- Flag Seal
- Location in Walton County and the state of Georgia
- Coordinates: 33°44′33″N 83°51′09″W﻿ / ﻿33.74250°N 83.85250°W
- Country: United States
- State: Georgia
- County: Walton

Area
- • Total: 2.88 sq mi (7.45 km^{2})
- • Land: 2.84 sq mi (7.36 km^{2})
- • Water: 0.035 sq mi (0.09 km^{2})
- Elevation: 922 ft (281 m)

Population (2020)
- • Total: 1,322
- • Density: 465.3/sq mi (179.65/km^{2})
- Time zone: UTC-5 (Eastern (EST))
- • Summer (DST): UTC-4 (EDT)
- ZIP code: 30052
- Area code: 470/678/770
- FIPS code: 13-80228
- GNIS feature ID: 333357
- Website: www.walnutgrovegeorgia.com

= Walnut Grove, Georgia =

Walnut Grove is a town in Walton County, Georgia, United States.
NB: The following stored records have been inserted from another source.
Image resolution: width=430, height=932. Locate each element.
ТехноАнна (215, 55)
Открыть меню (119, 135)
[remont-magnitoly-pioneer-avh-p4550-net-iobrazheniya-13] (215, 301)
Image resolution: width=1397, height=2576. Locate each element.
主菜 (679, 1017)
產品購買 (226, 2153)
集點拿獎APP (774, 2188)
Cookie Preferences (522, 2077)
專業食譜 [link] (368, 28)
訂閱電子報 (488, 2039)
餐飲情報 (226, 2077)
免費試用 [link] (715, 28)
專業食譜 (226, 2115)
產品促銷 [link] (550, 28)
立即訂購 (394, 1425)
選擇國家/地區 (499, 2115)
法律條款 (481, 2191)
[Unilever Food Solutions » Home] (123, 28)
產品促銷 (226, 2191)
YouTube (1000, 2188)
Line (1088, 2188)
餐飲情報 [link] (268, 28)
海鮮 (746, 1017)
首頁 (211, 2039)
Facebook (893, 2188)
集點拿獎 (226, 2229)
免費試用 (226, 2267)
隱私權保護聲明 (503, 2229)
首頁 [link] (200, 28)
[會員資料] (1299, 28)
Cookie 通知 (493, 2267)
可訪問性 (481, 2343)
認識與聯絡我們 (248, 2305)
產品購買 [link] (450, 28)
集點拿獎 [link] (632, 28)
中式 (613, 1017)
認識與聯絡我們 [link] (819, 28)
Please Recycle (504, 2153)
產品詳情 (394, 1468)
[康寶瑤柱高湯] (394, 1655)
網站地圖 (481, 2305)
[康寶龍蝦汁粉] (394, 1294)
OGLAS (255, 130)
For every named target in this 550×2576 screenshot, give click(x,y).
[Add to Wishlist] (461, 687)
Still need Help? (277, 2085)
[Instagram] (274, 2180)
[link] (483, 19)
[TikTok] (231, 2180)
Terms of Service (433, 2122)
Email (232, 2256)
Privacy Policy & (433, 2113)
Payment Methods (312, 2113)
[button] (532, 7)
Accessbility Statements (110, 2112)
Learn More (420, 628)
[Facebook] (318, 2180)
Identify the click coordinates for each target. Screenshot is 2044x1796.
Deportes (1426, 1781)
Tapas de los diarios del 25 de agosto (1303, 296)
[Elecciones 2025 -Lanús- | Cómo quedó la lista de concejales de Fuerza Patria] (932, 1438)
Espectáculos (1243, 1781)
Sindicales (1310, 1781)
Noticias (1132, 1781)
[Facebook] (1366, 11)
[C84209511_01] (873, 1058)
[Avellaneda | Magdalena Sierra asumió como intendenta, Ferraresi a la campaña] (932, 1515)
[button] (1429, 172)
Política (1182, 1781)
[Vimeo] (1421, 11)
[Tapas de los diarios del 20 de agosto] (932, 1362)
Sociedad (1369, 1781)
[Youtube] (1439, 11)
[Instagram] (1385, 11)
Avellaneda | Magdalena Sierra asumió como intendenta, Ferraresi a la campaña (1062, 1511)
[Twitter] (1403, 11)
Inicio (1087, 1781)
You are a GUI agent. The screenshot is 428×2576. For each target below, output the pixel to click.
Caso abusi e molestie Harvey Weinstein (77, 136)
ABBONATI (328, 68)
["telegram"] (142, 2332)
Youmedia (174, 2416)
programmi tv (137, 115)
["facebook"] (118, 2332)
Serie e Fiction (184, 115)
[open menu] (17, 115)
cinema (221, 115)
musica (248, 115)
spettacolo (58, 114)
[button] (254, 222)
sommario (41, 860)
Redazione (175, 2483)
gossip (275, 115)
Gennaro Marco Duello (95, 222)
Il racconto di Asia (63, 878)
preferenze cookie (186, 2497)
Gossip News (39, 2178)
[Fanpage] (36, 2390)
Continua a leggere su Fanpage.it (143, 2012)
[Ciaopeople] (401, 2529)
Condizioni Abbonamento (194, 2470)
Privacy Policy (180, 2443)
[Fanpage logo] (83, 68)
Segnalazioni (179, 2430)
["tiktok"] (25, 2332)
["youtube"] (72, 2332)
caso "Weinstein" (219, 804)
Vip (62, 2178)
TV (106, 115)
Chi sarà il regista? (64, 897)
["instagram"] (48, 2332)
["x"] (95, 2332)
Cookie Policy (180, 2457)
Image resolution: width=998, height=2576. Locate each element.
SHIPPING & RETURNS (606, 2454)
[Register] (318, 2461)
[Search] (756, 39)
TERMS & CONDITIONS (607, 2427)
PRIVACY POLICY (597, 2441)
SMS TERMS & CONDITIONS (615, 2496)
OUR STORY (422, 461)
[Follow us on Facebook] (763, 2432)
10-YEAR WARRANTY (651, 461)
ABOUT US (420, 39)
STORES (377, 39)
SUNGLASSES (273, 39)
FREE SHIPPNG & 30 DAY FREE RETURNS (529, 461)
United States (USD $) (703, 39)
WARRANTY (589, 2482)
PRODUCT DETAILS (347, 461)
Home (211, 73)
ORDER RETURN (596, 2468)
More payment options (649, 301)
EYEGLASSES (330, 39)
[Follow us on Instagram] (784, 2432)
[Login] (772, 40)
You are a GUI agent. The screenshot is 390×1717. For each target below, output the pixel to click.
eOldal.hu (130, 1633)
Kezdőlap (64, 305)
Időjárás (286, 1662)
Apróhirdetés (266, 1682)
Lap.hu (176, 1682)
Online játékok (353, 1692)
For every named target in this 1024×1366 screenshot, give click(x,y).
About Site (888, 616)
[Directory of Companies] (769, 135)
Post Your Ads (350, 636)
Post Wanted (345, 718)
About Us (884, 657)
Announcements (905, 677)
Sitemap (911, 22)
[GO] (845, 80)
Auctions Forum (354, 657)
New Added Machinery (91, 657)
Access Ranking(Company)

The population was 1,322 in 2020.

==History==
The Georgia General Assembly incorporated Walnut Grove as a town in 1905. The community was named for a grove of walnut trees near the original town site.

==Geography==

According to the United States Census Bureau, the town has a total area of 1.5 square miles (3.9 km^{2}), all land.

==Demographics==

Walnut Grove racial composition as of 2020
| Race | Num. | Perc. |
|---|---|---|
| White (non-Hispanic) | 1,107 | 83.74% |
| Black or African American (non-Hispanic) | 87 | 6.58% |
| Native American | 2 | 0.15% |
| Asian | 5 | 0.38% |
| Other/mixed | 59 | 4.46% |
| Hispanic or Latino | 62 | 4.69% |

As of the 2020 United States census, there were 1,322 people, 515 households, and 371 families residing in the city.

Historical population
| Census | Pop. | Note | %± |
| 1910 | 112 |  | — |
| 1920 | 143 |  | 27.7% |
| 1930 | 110 |  | −23.1% |
| 1940 | 117 |  | 6.4% |
| 1950 | 121 |  | 3.4% |
| 1960 | 119 |  | −1.7% |
| 1970 | 175 |  | 47.1% |
| 1980 | 387 |  | 121.1% |
| 1990 | 458 |  | 18.3% |
| 2000 | 1,241 |  | 171.0% |
| 2010 | 1,330 |  | 7.2% |
| 2020 | 1,322 |  | −0.6% |
| 2023 (est.) | 1,575 | Increase | 19.1% |
U.S. Decennial Census

==Education==
Public education in Walnut Grove is administered by Walton County School District. The district operates Walnut Grove Elementary School and Walnut Grove High School within the city.